Work item:
Only the lines from the one holding "Viewport: 1456px width, 819px height." through the end of the material are to be repeated, exactly and without pictures.

═════ Extracted entries

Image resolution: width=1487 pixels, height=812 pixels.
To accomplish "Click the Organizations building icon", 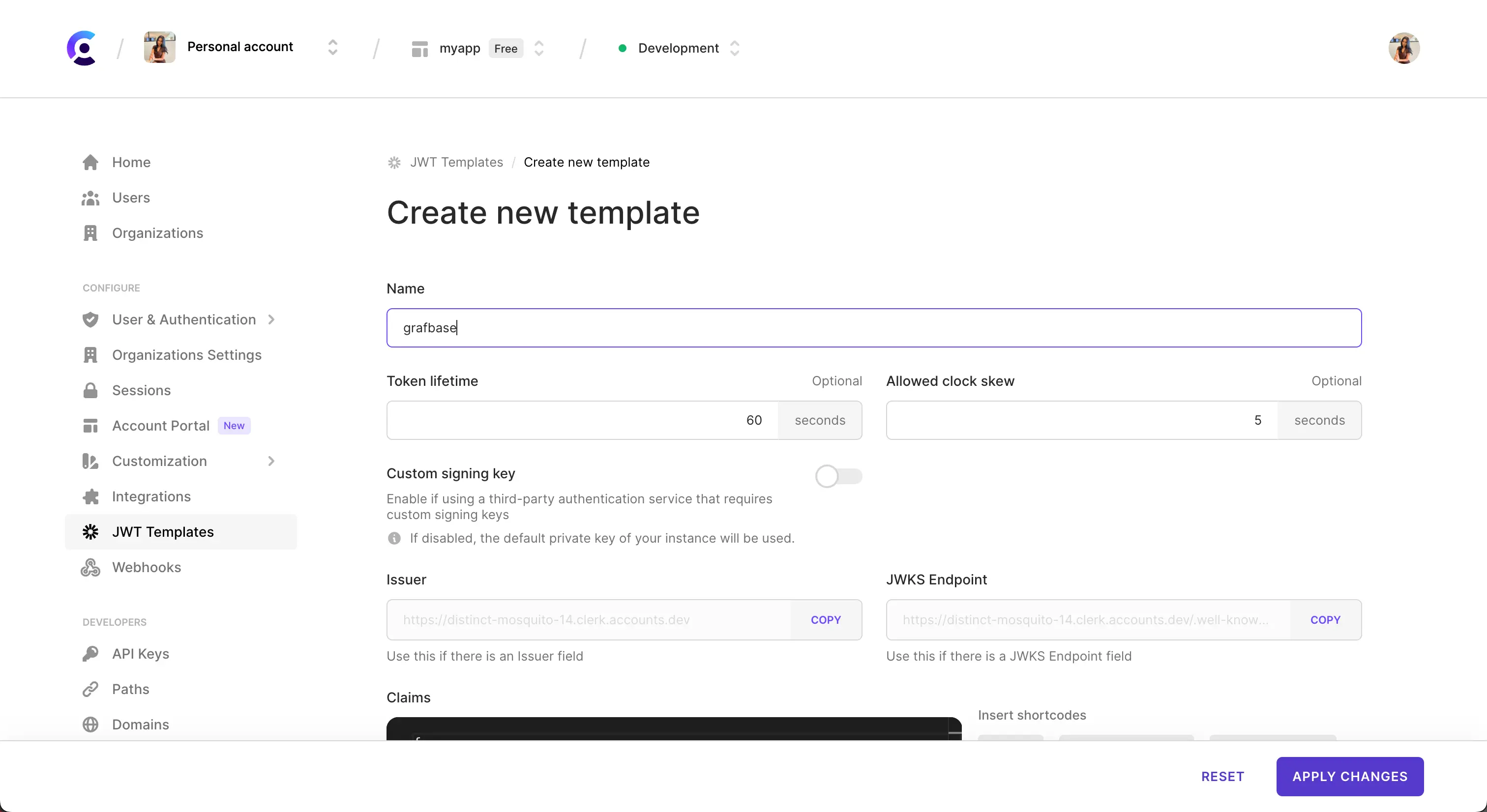I will 90,233.
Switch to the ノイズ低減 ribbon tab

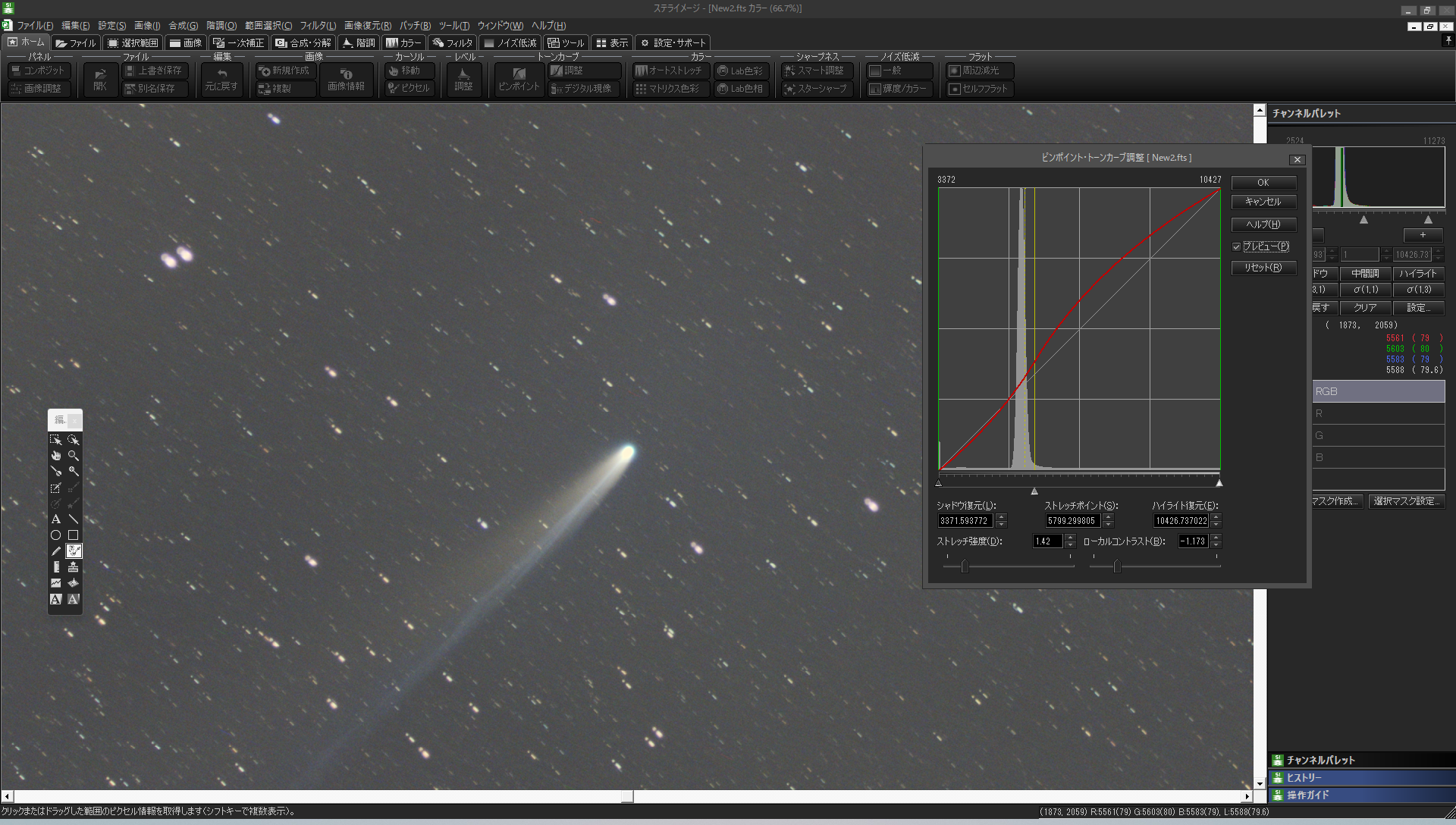[510, 43]
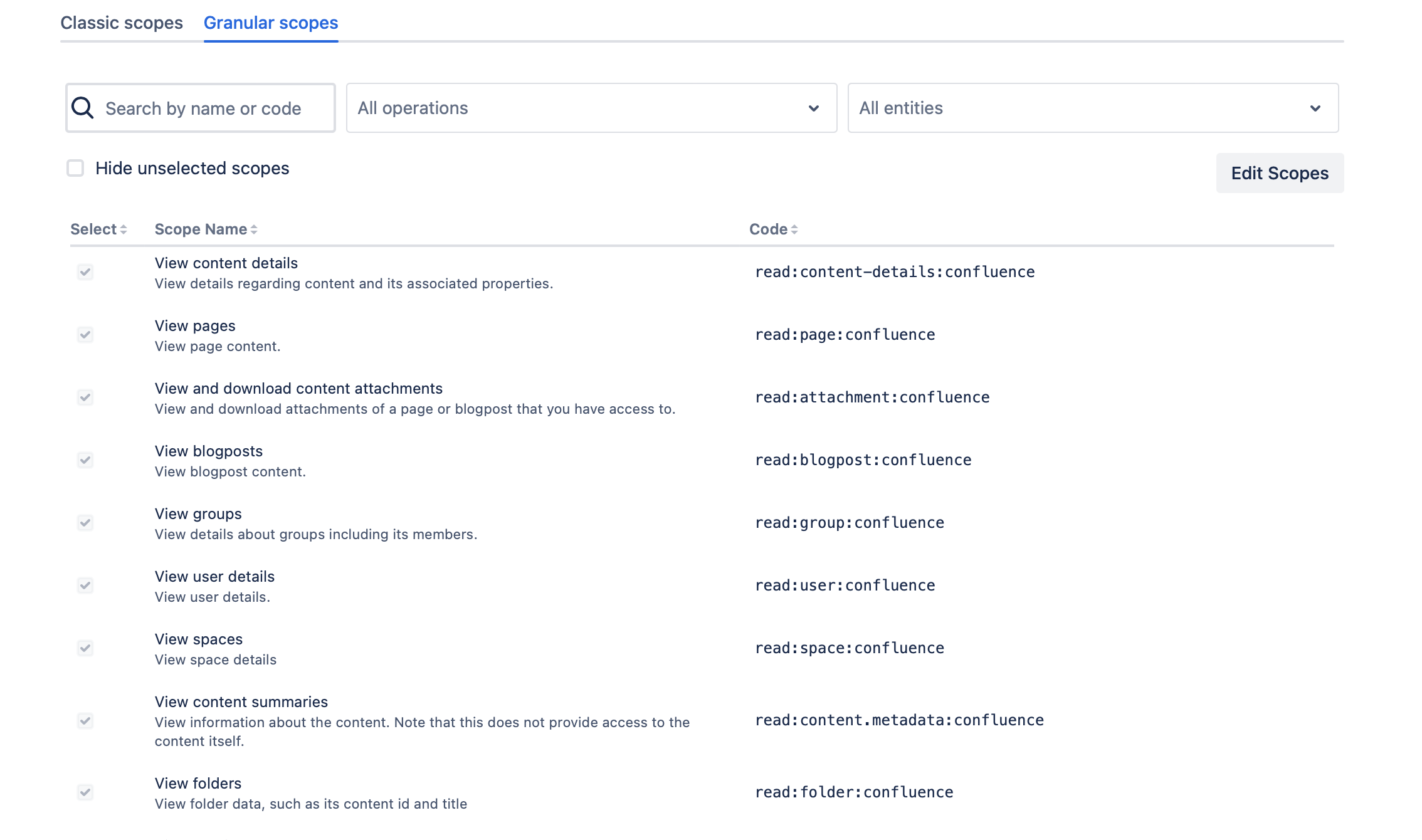The height and width of the screenshot is (840, 1422).
Task: Click the search magnifier icon
Action: 82,108
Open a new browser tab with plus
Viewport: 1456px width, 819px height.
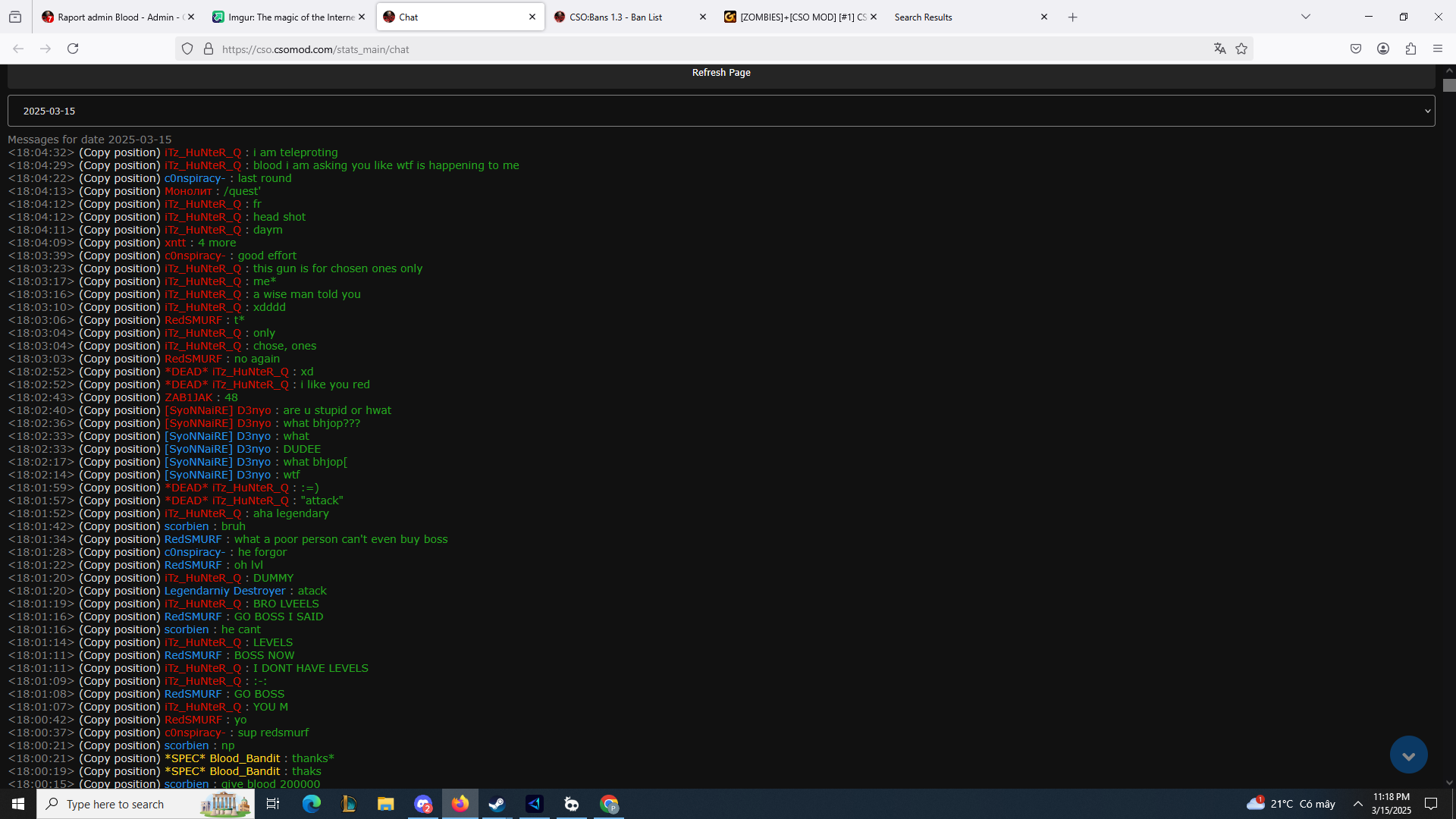click(x=1072, y=17)
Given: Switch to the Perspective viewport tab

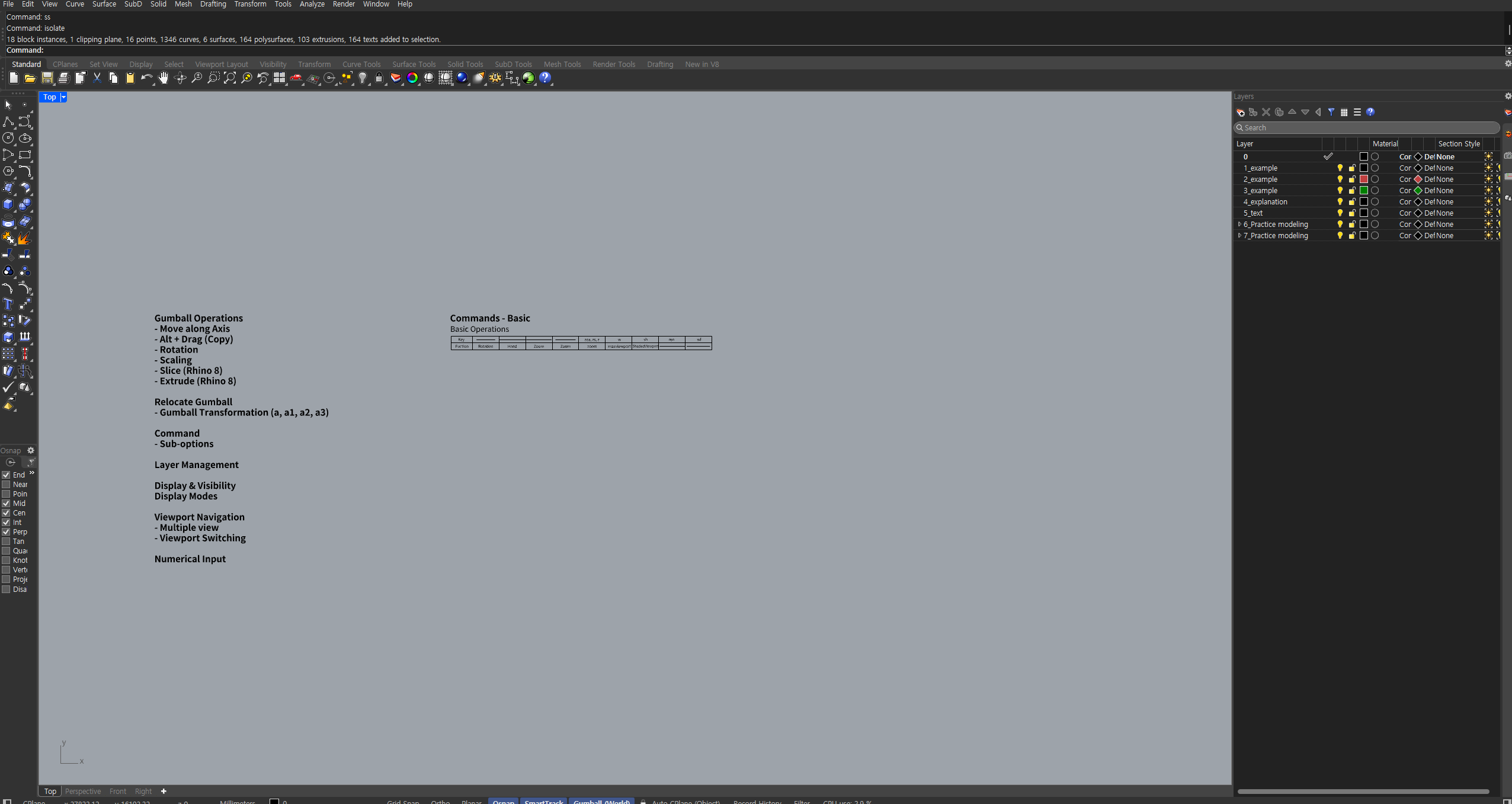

══════════

Answer space:
Viewport: 1456px width, 819px height.
click(x=1072, y=17)
Given: Switch to the Perspective viewport tab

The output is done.